## What to do
Return the lines of the data below in which the string "sidebar" occurs.
Start of Record excerpts
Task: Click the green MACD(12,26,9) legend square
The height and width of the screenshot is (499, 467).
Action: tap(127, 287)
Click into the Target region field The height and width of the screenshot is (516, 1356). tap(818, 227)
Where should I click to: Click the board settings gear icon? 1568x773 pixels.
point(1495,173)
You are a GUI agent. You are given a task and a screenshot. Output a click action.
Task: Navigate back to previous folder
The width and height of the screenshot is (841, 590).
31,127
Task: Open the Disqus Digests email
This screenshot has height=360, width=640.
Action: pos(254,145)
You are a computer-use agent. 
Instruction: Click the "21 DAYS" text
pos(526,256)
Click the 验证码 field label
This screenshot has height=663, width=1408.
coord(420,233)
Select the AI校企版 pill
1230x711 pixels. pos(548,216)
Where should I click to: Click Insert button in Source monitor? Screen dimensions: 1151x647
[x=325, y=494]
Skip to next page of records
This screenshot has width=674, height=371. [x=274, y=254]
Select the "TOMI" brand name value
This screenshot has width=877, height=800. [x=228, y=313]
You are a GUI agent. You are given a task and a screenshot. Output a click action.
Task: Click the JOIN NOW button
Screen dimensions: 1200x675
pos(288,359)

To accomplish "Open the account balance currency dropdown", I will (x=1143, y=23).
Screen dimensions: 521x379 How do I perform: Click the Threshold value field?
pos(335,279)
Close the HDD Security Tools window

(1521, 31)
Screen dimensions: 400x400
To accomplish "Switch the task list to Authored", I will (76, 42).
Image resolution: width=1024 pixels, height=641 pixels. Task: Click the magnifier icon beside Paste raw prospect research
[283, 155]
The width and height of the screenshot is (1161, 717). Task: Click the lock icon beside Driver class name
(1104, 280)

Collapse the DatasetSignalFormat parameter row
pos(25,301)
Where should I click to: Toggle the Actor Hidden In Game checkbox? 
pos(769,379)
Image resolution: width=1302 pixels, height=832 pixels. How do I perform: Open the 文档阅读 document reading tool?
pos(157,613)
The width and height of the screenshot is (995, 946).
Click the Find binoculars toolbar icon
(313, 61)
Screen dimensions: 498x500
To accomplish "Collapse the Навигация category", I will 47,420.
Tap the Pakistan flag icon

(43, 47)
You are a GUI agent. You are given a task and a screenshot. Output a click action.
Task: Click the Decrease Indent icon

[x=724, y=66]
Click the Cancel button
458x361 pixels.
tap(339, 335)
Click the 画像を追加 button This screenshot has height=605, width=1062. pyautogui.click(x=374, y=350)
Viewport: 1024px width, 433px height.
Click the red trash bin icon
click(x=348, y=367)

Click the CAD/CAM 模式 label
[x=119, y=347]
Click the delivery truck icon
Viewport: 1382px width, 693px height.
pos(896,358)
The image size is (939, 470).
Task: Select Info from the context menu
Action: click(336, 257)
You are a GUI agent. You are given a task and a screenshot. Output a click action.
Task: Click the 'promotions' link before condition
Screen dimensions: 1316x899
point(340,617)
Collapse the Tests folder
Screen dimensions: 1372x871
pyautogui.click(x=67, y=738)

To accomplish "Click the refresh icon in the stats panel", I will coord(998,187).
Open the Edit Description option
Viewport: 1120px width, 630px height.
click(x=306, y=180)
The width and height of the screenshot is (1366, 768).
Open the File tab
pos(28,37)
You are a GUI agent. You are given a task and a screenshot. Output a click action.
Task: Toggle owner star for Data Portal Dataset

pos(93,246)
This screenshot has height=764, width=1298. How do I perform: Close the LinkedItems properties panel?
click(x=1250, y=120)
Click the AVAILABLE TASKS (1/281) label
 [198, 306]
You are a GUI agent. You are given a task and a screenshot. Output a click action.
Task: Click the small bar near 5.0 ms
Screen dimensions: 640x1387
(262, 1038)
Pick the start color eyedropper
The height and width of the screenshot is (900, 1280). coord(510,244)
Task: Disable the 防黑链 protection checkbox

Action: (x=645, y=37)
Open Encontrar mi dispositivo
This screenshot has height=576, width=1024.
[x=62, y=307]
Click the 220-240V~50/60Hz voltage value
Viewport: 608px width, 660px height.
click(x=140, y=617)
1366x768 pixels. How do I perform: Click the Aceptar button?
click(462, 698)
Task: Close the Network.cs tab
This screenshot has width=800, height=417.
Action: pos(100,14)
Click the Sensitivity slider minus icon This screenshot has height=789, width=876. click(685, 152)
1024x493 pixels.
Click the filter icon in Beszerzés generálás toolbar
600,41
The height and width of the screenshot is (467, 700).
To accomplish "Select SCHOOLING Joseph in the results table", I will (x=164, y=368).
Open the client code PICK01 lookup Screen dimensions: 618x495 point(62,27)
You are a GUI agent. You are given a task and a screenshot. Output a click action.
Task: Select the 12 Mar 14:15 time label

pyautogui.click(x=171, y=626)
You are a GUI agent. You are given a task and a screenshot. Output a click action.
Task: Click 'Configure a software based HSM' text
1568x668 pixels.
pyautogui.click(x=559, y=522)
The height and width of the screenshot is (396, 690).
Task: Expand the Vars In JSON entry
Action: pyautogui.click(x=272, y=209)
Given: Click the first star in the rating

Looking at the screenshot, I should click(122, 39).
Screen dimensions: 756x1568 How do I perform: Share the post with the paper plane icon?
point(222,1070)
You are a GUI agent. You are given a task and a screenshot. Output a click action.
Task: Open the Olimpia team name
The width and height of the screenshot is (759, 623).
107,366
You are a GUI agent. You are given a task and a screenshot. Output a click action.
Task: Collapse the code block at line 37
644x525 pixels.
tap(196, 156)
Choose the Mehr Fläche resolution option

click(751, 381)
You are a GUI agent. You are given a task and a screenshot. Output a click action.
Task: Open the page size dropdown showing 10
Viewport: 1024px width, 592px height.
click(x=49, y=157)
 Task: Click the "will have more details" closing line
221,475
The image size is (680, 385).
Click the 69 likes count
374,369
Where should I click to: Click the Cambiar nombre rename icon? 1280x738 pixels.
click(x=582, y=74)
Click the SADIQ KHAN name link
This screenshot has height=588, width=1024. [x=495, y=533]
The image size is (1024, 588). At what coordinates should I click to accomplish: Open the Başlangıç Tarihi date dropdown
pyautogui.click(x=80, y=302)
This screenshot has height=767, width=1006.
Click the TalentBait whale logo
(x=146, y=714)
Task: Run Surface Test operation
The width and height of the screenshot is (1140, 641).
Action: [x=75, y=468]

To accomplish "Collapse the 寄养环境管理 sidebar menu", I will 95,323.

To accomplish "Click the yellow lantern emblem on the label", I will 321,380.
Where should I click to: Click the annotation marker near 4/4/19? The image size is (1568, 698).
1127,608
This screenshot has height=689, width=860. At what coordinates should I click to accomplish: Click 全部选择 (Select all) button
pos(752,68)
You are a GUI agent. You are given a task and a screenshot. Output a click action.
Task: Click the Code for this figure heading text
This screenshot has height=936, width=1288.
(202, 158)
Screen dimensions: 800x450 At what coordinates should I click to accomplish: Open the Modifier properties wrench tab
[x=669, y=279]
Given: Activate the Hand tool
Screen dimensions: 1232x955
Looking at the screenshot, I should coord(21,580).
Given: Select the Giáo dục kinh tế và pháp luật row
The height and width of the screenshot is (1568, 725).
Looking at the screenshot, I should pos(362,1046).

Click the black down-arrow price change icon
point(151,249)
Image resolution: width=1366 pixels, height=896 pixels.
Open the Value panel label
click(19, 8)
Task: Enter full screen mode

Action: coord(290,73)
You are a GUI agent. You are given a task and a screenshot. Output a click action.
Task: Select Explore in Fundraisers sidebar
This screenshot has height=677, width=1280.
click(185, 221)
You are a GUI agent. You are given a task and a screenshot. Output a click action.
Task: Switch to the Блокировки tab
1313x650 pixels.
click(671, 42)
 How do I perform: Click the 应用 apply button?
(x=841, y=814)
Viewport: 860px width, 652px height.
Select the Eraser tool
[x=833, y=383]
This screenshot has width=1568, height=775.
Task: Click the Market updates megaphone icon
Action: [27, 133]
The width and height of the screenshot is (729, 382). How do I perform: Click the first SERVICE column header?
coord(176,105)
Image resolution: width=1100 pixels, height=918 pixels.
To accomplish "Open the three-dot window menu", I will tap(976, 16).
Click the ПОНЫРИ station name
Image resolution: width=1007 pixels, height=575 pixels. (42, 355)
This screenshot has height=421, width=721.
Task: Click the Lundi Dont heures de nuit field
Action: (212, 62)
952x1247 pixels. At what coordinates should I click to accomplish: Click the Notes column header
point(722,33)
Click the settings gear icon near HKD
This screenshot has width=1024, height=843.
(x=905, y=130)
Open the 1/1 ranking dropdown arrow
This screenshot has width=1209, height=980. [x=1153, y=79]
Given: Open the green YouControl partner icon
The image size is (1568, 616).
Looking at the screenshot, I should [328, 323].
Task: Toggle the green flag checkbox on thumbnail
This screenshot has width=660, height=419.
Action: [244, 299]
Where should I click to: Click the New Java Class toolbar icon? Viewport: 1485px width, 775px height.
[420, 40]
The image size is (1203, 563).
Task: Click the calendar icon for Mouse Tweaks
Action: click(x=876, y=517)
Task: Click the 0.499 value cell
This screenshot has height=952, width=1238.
End of Record excerpts
## Output of the exercise
To accomplish "Collapse the 寄养环境管理 sidebar menu", I will 95,323.
Task: Select Explore in Fundraisers sidebar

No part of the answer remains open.